STATED GOAL: Copy the records word for word, from their start through the line with "pyautogui.click(x=270, y=34)", and omit the pictures.

-- begin --

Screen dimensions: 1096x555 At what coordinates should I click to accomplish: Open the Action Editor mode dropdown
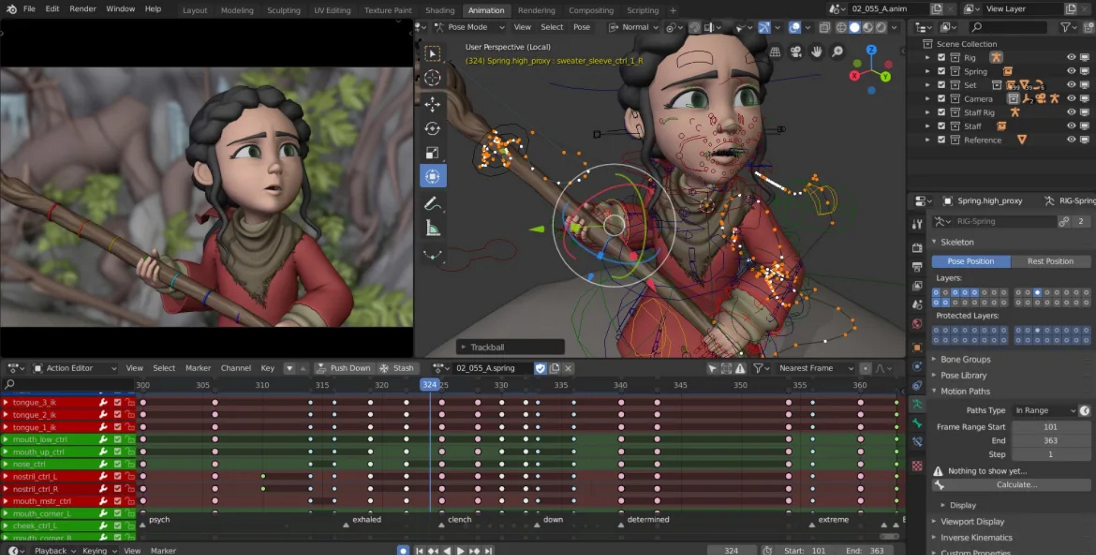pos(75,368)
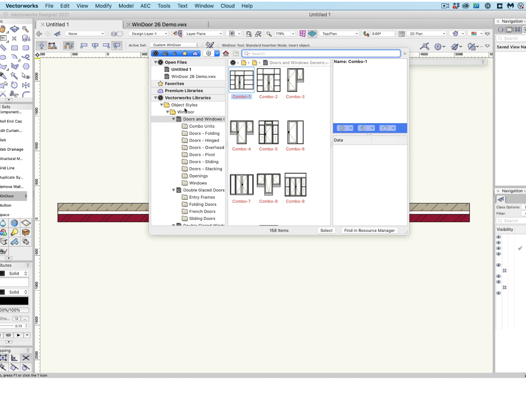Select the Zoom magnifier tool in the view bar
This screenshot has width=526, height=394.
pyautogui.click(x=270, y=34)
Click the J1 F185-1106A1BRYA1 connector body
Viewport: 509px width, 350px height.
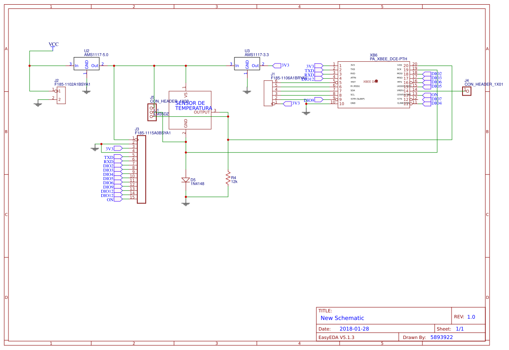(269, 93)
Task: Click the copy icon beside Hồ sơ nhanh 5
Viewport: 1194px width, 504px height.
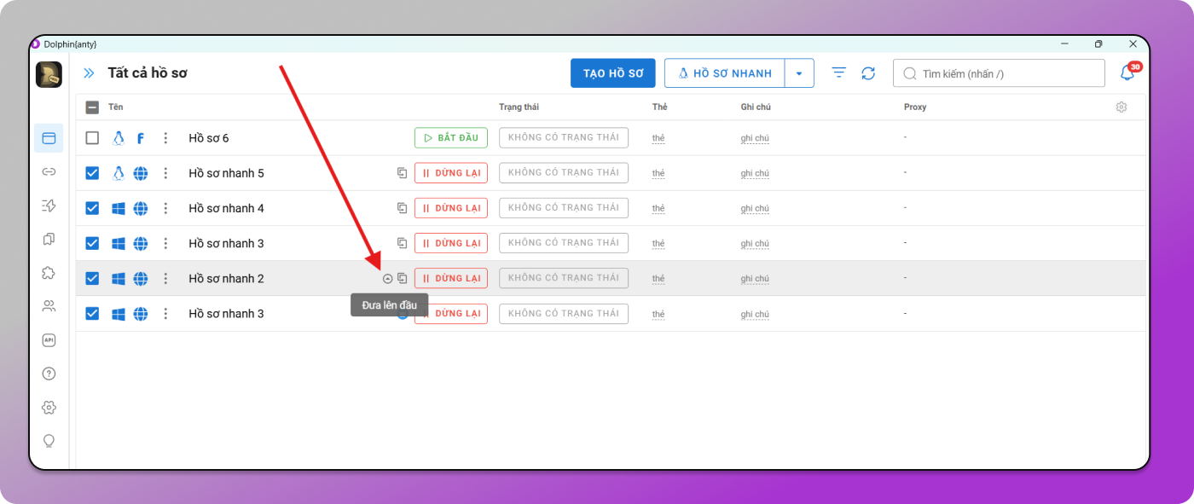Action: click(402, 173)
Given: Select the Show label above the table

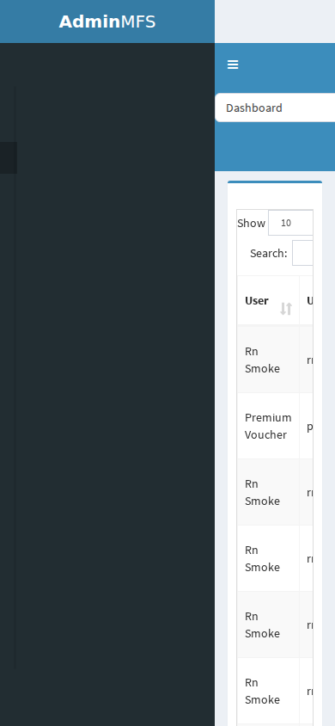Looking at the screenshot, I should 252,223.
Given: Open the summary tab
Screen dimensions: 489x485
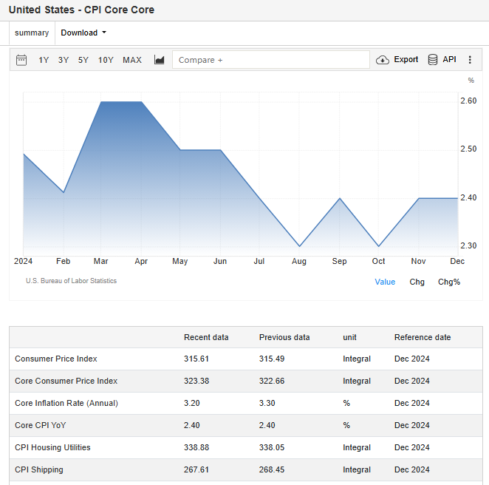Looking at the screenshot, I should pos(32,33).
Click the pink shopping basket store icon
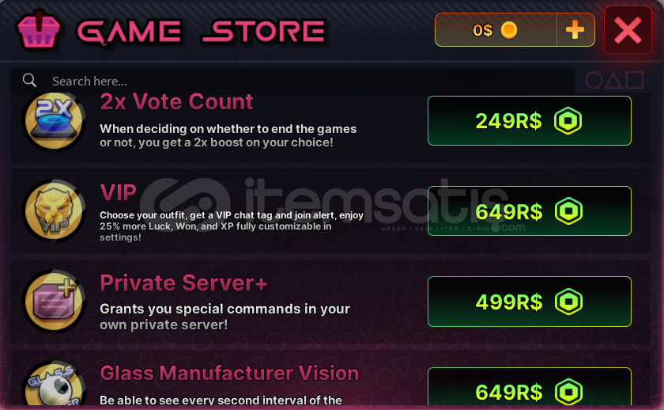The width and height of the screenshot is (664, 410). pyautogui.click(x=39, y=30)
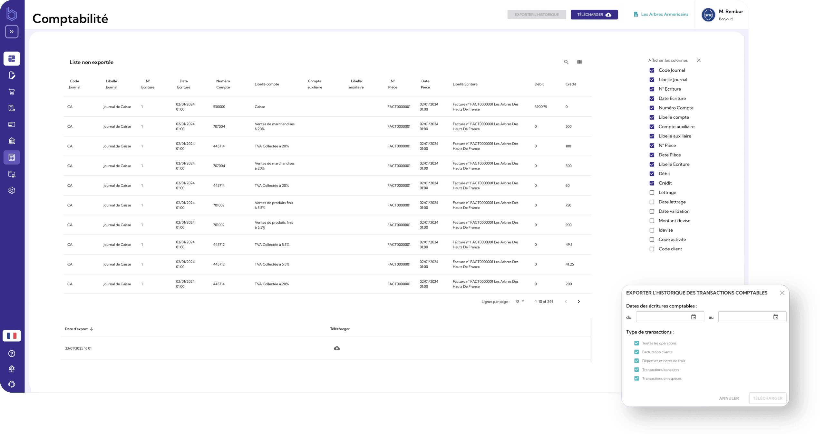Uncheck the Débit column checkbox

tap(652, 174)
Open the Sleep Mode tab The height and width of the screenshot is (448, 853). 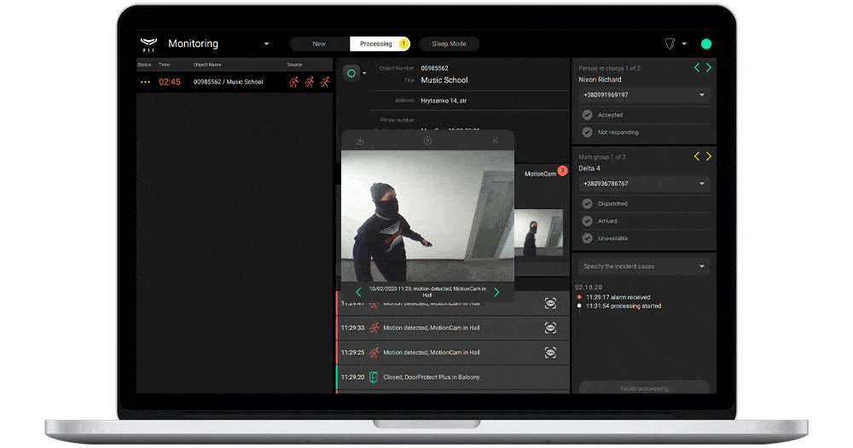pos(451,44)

-- end --

FULL OUTPUT:
Screen dimensions: 1096x555 At what coordinates should I click to accomplish: Open the Action Editor mode dropdown
pos(75,368)
Select the Zoom magnifier tool in the view bar
This screenshot has width=526, height=394.
pyautogui.click(x=270, y=34)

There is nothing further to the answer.